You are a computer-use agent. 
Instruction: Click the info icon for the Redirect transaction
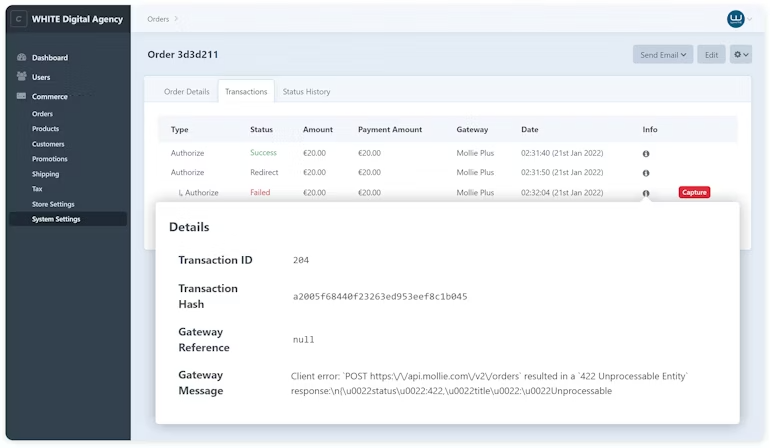646,173
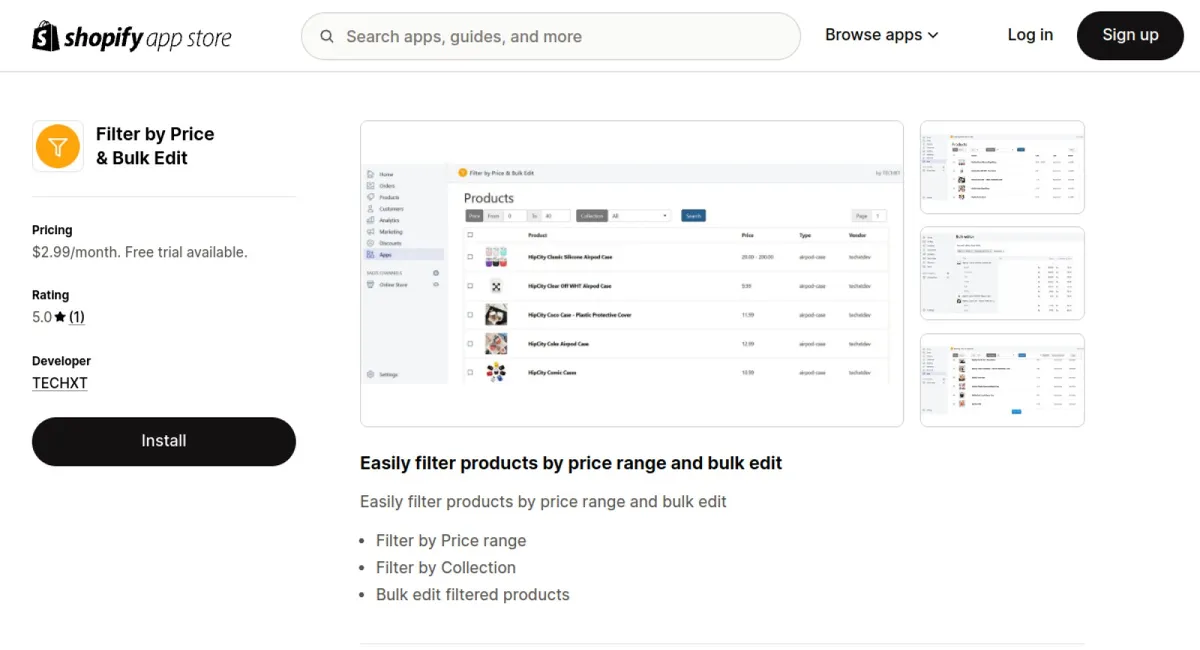This screenshot has width=1200, height=650.
Task: Expand the Browse apps dropdown
Action: pyautogui.click(x=880, y=34)
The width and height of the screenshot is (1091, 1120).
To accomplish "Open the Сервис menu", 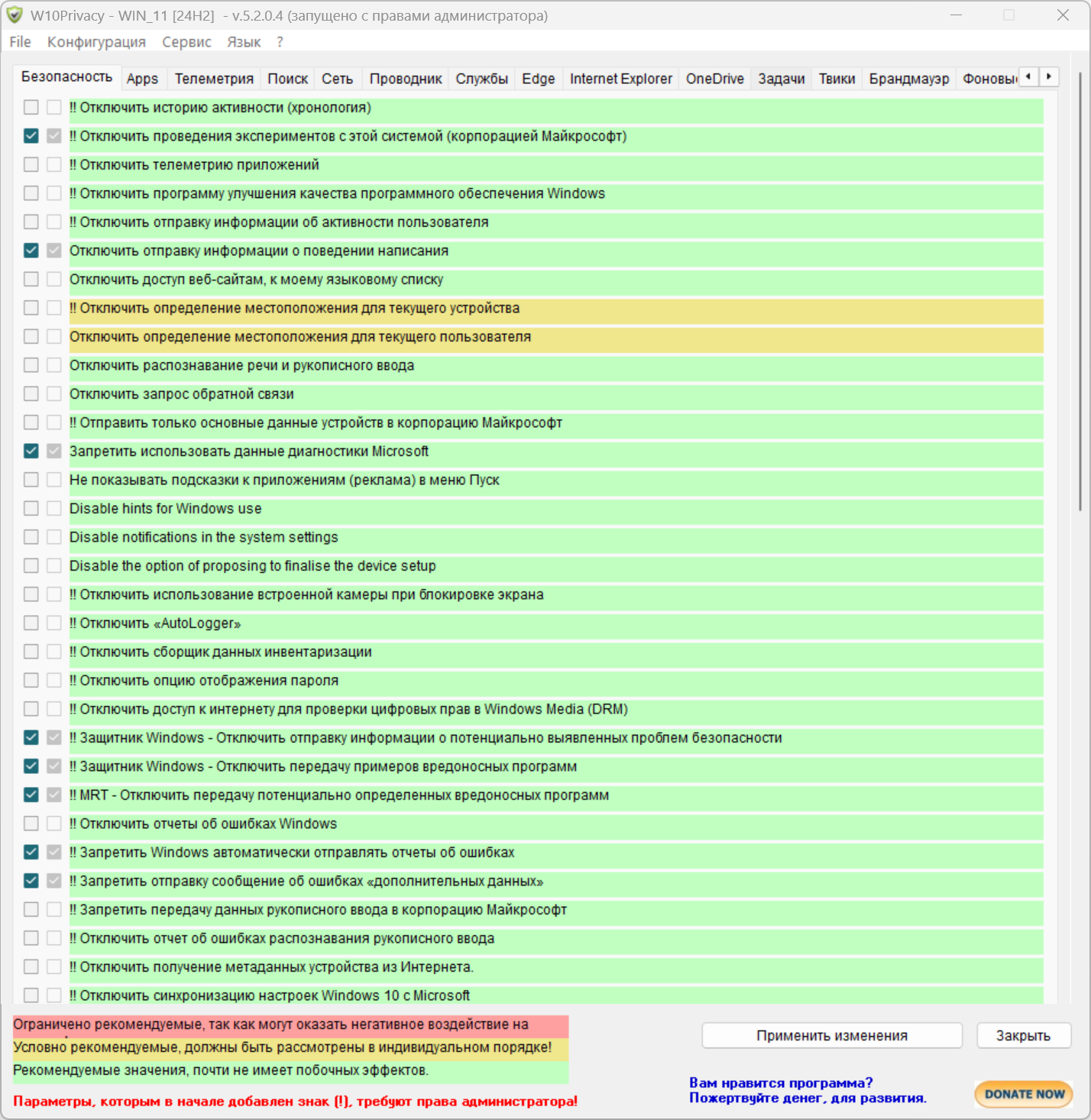I will point(186,42).
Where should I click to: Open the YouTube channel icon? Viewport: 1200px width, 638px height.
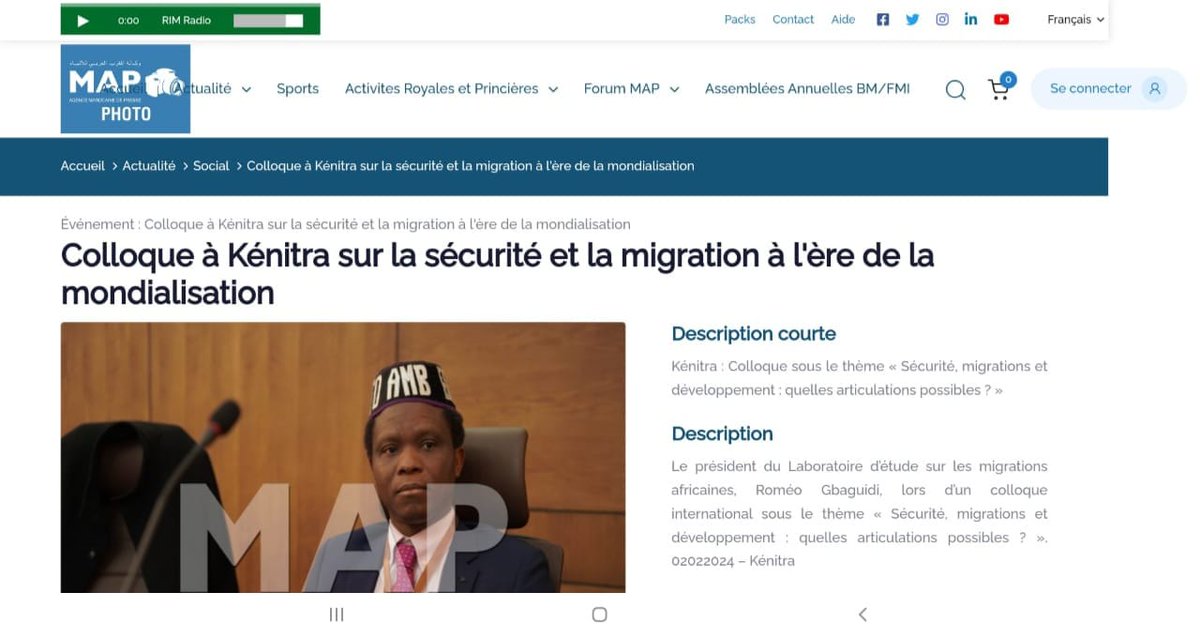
=-=-=
#### [INSTRUCTIONS TO FOLLOW]
Would you please reproduce verbatim the run of lines that opens the listing and ends with the line holding "The width and", and only that run, leaving every picture out?

#### [ANSWER TO THIS EXERCISE]
You are a computer-use agent. 
Instruction: Click the info icon for the Redirect transaction
646,173
This screenshot has width=1200, height=650.
Task: Expand the Browse apps dropdown
Action: pyautogui.click(x=880, y=34)
The width and height of the screenshot is (1091, 1120).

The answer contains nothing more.